> Task:
The full data must be written out exactly, with every line included.

> Dataset excerpts:
——

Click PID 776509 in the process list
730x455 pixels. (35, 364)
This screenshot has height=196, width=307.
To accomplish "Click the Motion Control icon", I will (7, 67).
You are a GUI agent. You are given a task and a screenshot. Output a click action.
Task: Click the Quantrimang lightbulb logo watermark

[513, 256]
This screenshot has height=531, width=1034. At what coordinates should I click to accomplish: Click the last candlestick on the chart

——

> Exercise answer:
Click PID 776509 in the process list
730x455 pixels. (35, 364)
This screenshot has height=196, width=307.
To accomplish "Click the Motion Control icon", I will (7, 67).
You are a GUI agent. You are given a task and a screenshot. Output a click action.
Task: Click the Quantrimang lightbulb logo watermark

[513, 256]
This screenshot has height=531, width=1034. At what coordinates should I click to accomplish: Click the last candlestick on the chart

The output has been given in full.